■ **TASK DIRECTIONS**:
The answer must be every line from the entries below that contains "computer".

[Stored data]

>>

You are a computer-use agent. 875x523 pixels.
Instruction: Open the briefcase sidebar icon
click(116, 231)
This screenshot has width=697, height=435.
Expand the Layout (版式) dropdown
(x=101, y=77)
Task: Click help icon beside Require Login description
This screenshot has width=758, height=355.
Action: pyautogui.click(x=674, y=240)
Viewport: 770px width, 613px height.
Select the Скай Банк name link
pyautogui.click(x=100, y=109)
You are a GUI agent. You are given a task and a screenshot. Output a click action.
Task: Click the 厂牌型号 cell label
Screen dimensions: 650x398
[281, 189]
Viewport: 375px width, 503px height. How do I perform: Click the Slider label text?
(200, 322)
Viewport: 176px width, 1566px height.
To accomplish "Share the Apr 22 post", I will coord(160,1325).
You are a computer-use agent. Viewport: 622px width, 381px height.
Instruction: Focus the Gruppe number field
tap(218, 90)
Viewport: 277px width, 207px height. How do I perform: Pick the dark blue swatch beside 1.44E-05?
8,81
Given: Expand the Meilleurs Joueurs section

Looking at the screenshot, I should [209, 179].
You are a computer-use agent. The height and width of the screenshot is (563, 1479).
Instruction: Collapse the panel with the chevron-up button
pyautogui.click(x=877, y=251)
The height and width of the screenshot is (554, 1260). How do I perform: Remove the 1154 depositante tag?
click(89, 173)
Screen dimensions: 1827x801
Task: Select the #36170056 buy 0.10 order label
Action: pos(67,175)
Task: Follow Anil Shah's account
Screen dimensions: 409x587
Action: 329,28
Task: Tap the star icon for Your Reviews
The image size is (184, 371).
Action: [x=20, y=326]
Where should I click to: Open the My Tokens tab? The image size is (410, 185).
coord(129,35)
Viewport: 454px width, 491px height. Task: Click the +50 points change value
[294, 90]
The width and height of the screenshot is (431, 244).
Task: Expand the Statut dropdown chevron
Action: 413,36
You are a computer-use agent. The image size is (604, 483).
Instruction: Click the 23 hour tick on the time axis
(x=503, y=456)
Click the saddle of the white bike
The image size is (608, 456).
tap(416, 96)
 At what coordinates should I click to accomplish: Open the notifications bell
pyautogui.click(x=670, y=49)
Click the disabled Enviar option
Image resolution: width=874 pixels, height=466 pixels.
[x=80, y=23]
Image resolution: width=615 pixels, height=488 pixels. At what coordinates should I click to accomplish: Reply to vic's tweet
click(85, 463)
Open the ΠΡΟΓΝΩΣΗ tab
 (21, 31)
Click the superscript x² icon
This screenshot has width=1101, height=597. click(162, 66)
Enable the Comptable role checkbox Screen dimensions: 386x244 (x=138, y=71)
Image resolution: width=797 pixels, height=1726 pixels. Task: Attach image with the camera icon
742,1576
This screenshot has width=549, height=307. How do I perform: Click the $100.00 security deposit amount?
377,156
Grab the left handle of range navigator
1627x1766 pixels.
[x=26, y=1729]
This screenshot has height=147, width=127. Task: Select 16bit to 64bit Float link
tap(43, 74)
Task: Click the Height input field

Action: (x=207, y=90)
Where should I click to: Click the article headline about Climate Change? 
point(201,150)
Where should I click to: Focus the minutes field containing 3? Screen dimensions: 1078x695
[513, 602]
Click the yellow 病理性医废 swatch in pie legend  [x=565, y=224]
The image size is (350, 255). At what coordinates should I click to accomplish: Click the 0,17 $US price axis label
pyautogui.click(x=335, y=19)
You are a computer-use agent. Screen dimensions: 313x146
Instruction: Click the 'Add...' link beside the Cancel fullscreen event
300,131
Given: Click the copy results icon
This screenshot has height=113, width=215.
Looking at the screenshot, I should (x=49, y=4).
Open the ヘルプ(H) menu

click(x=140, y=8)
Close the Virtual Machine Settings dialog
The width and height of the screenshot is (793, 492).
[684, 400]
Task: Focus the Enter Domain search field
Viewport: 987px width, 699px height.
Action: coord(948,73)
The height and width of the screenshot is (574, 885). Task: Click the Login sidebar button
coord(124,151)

<<

■ **EXPECTED ANSWER**:
You are a computer-use agent. 875x523 pixels.
You are a computer-use agent. Viewport: 622px width, 381px height.
You are a computer-use agent. The height and width of the screenshot is (563, 1479).
You are a computer-use agent. The image size is (604, 483).
You are a computer-use agent. Screen dimensions: 313x146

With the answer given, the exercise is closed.